それに実際その通りなんだからしょうがないな。
「なに笑ってるんだ?」
悠理が首をかしげる。
「いえ、ちょっとあまりにそれっぽすぎて・・・」
「はあ?」
清四郎はいまだくすくす笑っている。
「変な奴。」
と言うと、悠理はまた窓の外に眼をやった。
「悠理はもう弁当を食べてしまったようですね。」
ひとしきり笑って一息ついた清四郎が言った。彼女の足元に、剣菱家の料理人の手によったものであろう、三段重ねの重箱が置かれていた。
風呂敷の結び目がひんまがっている。悠理が不器用に結びなおしたものだろう。
「腹へってたから昼休みに入る前に食っちまった。清四郎は?」
「だからまだですよ。他の連中を探すのも面倒ですし、ここで食べてもいいですか?」
「いいよ。」
と、悠理の視線はまだ窓の外を向いていた。
清四郎はベンチ代わりの箱の、悠理が背を向けて空いているスペースに座り、弁当を広げた。

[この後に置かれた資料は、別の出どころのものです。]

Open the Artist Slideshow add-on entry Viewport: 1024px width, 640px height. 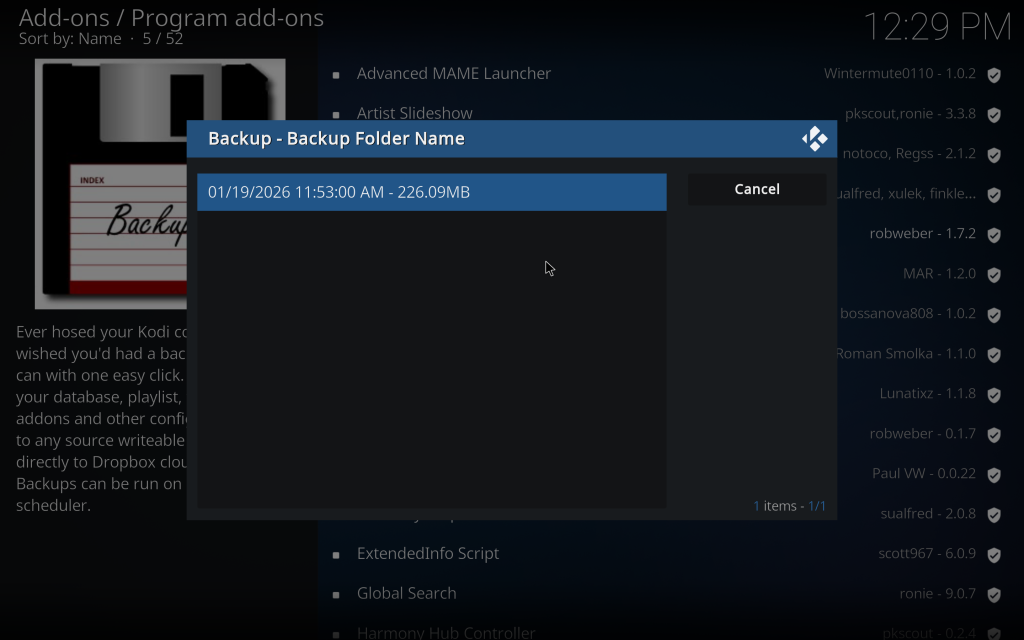point(414,113)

「悠理がそんなに静かに外を見てるなんて珍しいですね。寝るところでしたか?」
合間に清四郎が言う。
沈黙が彼の味覚を奪い、いつもより薄味に感じる。
この出汁巻きも、この煮物もこんなに薄味だったろうか?
「眠くはないけどな。寝ちゃいそうだったのは本当。」
小さな子供みたいだ。腹いっぱいになってすることがなくなったら眠る。
「しかし食欲は衰えないようですね。これが自称・恋する乙女の食欲ですかね?」
と清四郎は重箱を目に捉えながら言う。
「いいじゃん、あたいらしくて。」
と悠理はぱっと振り返ると、
「いっただき~。」
と清四郎の弁当からエビフライを奪っていった。
「ん?ぼっとしてるともっと取るぞ。」
もぐもぐと口を動かしながら言う悠理に、清四郎は「さっきまでの僕の物思いを返せ。」と思った。

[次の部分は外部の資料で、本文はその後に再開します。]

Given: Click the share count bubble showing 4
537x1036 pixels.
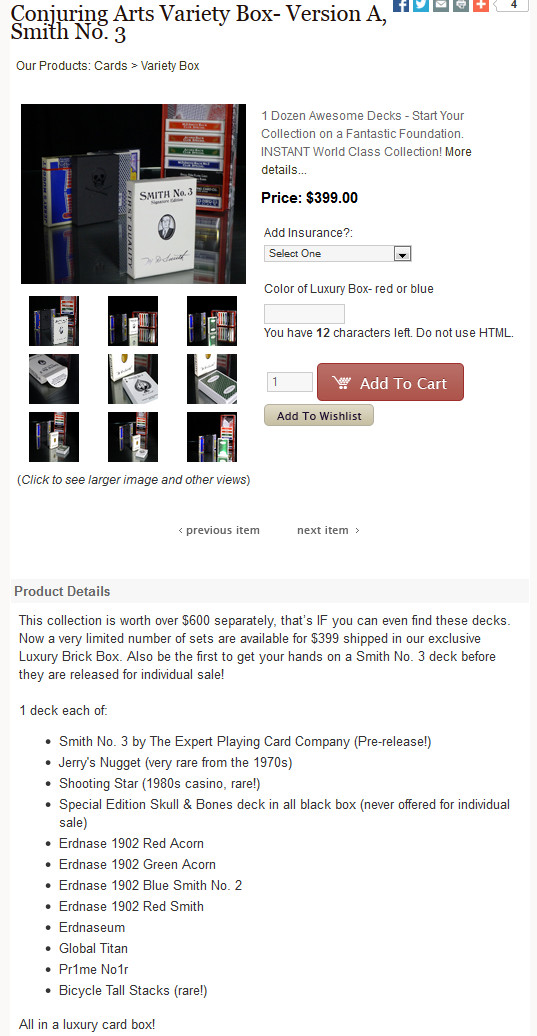Looking at the screenshot, I should (x=512, y=5).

「おごちそうさまでした。」ときっちり手を合わせてから弁当箱の蓋を閉める。
シンプルな濃紺の大判ハンカチでくるみなおしてきゅっと結ぶ。
間違っても悠理のそれみたいに歪んだ結び目にはしない。
さて、どうしようか、と思う間もなく、清四郎の右肩に悠理の背中が寄りかかってきた。
眠ってしまったのか?と彼女の方を見るとほんのり耳が赤い。
「悠理?」
「恋人距離だなあって思って。」
と、彼女は彼の右肩に頭を仰向けるように乗せた。
彼女の柔らかい髪が彼の首筋をくすぐった。
「こんなん困るか?」
と少し眉をしかめて彼女が言う。
「ちょっと困ってます。」
としれっと彼が言うので、彼女は口を尖らせるとよっと彼から身を離した。
だが彼女は、次の瞬間、何かが自分と窓際の壁の間に入ってくるのを感じて驚いている隙に後ろから抱きすくめられてしまった。
いつの間にか悠理は清四郎の脚の間に挟まれる形で後ろから抱きしめられていたのだった。
彼女の髪に彼が顔を埋めているのがわかる。耳元に吐息を感じて悠理は心拍数が一気に跳ね上がるのを感じた。
「これが本当の恋人位置でしょ?」
目眩がした。
頭が痛くなるほどの雨と油の陰鬱な匂いはどこかへ霧散してしまった。
そして後ろから自分を包む熱だけを感じていた。
その人物から漂う、かすかな整髪料の匂いだけを感じていた。
「うん。」
と呟くと、彼女は静かに目を閉じた。
この時間がなるべく長く続きますように。
待ってたわけでもないけど、やっぱり期待している自分がいた。
こんな風にこの男から友達以上に思ってもらえる日を期待していた。
雨の音が好きになりそうだ、と彼女は思った。